- **Work order**
Once you find the line containing "Open the settings gear icon" in the data below, copy it and each following line exactly, up to and including the line containing "Given: Remove the London tag from Office", and nothing else.

- **Exercise input**

=== Section Start ===

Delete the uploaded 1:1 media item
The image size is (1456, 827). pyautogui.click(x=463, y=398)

=== Section End ===
=== Section Start ===

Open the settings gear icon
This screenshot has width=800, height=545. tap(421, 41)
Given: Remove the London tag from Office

=== Section End ===

- **Exercise answer**
Open the settings gear icon
This screenshot has width=800, height=545. tap(421, 41)
Given: Remove the London tag from Office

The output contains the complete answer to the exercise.